Sugar futures have witnessed a rise of approximately 20% this year, although they have slightly retreated from their peak in April when they reached 26.83 cents per pound, the highest level seen since 2011. Investors are concerned about the potential impact of El Niño, which could result in hotter and drier weather conditions in South and Southeast Asia, thus adversely affecting sugar production in those regions. Furthermore, Thailand might also experience a decrease in sugar output due to these weather uncertainties.

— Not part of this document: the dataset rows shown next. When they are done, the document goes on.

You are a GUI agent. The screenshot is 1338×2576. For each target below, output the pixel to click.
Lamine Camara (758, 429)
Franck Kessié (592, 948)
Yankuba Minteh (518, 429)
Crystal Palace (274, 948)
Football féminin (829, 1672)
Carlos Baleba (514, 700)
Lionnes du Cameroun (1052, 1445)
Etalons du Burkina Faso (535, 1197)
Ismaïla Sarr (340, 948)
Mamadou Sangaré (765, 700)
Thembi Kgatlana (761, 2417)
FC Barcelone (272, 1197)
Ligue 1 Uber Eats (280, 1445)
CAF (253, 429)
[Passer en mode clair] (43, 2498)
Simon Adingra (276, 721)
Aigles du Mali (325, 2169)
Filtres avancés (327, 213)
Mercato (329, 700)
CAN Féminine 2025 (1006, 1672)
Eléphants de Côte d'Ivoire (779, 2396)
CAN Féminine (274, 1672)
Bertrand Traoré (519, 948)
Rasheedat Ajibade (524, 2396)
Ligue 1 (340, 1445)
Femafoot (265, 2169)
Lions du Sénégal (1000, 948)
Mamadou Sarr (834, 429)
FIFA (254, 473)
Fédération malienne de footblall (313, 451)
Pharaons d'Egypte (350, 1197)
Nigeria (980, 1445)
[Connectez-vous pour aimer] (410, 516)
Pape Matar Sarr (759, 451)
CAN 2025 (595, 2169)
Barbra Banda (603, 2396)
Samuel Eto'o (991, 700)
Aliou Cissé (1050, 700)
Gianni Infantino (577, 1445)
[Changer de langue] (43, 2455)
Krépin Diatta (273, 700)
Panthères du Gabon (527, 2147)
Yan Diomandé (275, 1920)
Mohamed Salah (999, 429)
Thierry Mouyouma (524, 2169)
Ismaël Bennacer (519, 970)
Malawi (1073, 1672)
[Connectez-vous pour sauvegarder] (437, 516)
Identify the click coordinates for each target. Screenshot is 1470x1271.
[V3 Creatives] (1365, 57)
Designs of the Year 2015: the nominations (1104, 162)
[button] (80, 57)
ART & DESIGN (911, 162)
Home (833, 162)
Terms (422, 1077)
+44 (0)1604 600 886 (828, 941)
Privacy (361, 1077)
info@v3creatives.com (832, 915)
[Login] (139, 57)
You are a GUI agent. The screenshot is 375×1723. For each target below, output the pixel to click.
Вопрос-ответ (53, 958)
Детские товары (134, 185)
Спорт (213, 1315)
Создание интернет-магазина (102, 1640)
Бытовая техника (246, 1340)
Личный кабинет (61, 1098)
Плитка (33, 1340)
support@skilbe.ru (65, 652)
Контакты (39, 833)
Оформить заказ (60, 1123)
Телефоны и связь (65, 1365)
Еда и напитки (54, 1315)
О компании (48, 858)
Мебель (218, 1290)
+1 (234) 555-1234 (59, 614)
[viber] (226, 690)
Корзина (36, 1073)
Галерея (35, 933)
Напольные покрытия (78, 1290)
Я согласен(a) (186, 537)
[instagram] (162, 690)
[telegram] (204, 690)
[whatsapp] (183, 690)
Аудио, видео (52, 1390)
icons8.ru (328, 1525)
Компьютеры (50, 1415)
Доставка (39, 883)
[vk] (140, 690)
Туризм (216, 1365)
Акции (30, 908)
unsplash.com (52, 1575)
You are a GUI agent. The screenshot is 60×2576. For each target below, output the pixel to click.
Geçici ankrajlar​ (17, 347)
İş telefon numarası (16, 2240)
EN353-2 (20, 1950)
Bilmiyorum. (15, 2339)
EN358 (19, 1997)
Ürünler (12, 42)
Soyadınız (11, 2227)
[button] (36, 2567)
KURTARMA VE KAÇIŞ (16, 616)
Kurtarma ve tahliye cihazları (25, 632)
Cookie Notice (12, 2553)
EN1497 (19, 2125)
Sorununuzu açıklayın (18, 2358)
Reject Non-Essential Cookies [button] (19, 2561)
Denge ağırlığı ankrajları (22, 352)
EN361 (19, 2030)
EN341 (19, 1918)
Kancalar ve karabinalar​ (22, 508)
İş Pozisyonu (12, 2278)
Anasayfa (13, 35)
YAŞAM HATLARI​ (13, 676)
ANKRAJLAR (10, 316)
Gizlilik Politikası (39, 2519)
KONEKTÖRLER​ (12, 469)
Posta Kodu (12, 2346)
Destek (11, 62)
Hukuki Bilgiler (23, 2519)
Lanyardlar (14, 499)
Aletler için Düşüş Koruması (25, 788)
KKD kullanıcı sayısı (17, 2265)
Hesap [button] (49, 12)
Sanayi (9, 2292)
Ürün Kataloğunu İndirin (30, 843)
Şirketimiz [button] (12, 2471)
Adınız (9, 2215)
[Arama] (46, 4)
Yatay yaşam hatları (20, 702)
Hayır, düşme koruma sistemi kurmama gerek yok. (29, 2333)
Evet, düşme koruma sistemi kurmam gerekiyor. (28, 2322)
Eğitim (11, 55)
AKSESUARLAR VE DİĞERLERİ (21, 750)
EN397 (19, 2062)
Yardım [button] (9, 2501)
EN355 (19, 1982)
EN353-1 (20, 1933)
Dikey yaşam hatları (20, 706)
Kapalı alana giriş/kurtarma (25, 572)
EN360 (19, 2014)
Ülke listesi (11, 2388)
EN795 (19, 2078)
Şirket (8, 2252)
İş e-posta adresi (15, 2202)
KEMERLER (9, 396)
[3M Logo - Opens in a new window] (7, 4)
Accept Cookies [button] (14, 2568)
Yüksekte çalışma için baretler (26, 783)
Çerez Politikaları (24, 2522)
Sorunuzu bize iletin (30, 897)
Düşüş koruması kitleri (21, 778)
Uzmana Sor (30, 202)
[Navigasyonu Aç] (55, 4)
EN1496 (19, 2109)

The combination of reduced production in various regions, such as Southern Africa and Central America, adds to the potential for another price rally in the sugar market. Akamine predicts that prices could trade within the range of 25 cents to 27.5 cents per pound in the upcoming season, while on Friday, they stood at 23.69 cents. However, the abundant sugar crop in Brazil is acting as a limiting factor on further price gains.

As of now, the Indian government is not expected to finalize the 2023-24 sugar export quotas. Since the harvest is scheduled to commence in October, any decision on export quotas is likely to be deferred until a later date. Additionally, the recent improvement in rainfall, as reported by ISMA, is anticipated to have a positive impact on the sugar crop, further influencing the government’s decision-making process.

“Officials will wait until they have full visibility of production,” said Carlos Mera, a senior commodity analyst at Rabobank.